AVAILABLE DATA
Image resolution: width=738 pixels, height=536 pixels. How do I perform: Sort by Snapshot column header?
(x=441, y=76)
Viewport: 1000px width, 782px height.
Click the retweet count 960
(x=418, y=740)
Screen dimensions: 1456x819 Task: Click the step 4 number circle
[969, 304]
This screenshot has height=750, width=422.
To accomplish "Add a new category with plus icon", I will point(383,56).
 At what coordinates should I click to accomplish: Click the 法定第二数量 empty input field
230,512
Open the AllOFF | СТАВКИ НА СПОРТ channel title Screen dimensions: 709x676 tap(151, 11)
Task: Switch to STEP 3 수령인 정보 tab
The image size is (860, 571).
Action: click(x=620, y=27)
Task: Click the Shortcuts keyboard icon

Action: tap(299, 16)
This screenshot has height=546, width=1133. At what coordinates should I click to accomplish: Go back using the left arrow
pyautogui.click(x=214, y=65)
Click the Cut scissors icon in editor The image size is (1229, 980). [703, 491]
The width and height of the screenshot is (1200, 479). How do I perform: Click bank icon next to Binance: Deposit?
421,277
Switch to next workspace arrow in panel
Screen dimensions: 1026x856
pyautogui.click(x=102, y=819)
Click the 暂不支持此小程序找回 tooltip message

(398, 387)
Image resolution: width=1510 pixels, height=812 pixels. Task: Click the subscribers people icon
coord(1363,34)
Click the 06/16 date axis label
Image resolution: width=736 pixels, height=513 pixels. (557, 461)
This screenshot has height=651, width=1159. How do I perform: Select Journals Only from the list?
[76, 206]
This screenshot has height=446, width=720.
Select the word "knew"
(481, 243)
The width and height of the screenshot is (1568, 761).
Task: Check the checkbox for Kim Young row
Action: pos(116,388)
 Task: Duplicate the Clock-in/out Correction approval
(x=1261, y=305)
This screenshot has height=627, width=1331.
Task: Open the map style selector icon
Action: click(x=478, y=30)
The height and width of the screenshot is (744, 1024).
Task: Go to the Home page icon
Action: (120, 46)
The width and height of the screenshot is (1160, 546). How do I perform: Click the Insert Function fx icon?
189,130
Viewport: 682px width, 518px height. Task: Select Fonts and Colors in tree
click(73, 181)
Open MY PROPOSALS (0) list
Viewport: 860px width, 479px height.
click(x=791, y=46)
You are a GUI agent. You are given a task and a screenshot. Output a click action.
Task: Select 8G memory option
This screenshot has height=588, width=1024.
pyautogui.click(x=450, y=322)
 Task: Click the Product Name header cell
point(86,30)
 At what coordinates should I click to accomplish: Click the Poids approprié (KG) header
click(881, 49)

WHAT IS NEEDED
After reading the entries, reproduce every one of them exactly.

ANSWER SPACE
Image resolution: width=738 pixels, height=536 pixels. How do I perform: Sort by Snapshot column header?
(x=441, y=76)
Viewport: 1000px width, 782px height.
Click the retweet count 960
(x=418, y=740)
Screen dimensions: 1456x819 Task: Click the step 4 number circle
[969, 304]
This screenshot has height=750, width=422.
To accomplish "Add a new category with plus icon", I will point(383,56).
 At what coordinates should I click to accomplish: Click the 法定第二数量 empty input field
230,512
Open the AllOFF | СТАВКИ НА СПОРТ channel title Screen dimensions: 709x676 tap(151, 11)
Task: Switch to STEP 3 수령인 정보 tab
The image size is (860, 571).
Action: click(x=620, y=27)
Task: Click the Shortcuts keyboard icon

Action: tap(299, 16)
This screenshot has height=546, width=1133. At what coordinates should I click to accomplish: Go back using the left arrow
pyautogui.click(x=214, y=65)
Click the Cut scissors icon in editor The image size is (1229, 980). [703, 491]
The width and height of the screenshot is (1200, 479). How do I perform: Click bank icon next to Binance: Deposit?
421,277
Switch to next workspace arrow in panel
Screen dimensions: 1026x856
pyautogui.click(x=102, y=819)
Click the 暂不支持此小程序找回 tooltip message

(398, 387)
Image resolution: width=1510 pixels, height=812 pixels. Task: Click the subscribers people icon
coord(1363,34)
Click the 06/16 date axis label
Image resolution: width=736 pixels, height=513 pixels. (557, 461)
This screenshot has height=651, width=1159. How do I perform: Select Journals Only from the list?
[76, 206]
This screenshot has height=446, width=720.
Select the word "knew"
(481, 243)
The width and height of the screenshot is (1568, 761).
Task: Check the checkbox for Kim Young row
Action: pos(116,388)
 Task: Duplicate the Clock-in/out Correction approval
(x=1261, y=305)
This screenshot has height=627, width=1331.
Task: Open the map style selector icon
Action: click(x=478, y=30)
The height and width of the screenshot is (744, 1024).
Task: Go to the Home page icon
Action: (120, 46)
The width and height of the screenshot is (1160, 546). How do I perform: Click the Insert Function fx icon?
189,130
Viewport: 682px width, 518px height. Task: Select Fonts and Colors in tree
click(73, 181)
Open MY PROPOSALS (0) list
Viewport: 860px width, 479px height.
click(x=791, y=46)
You are a GUI agent. You are given a task and a screenshot. Output a click action.
Task: Select 8G memory option
This screenshot has height=588, width=1024.
pyautogui.click(x=450, y=322)
 Task: Click the Product Name header cell
point(86,30)
 At what coordinates should I click to accomplish: Click the Poids approprié (KG) header
click(881, 49)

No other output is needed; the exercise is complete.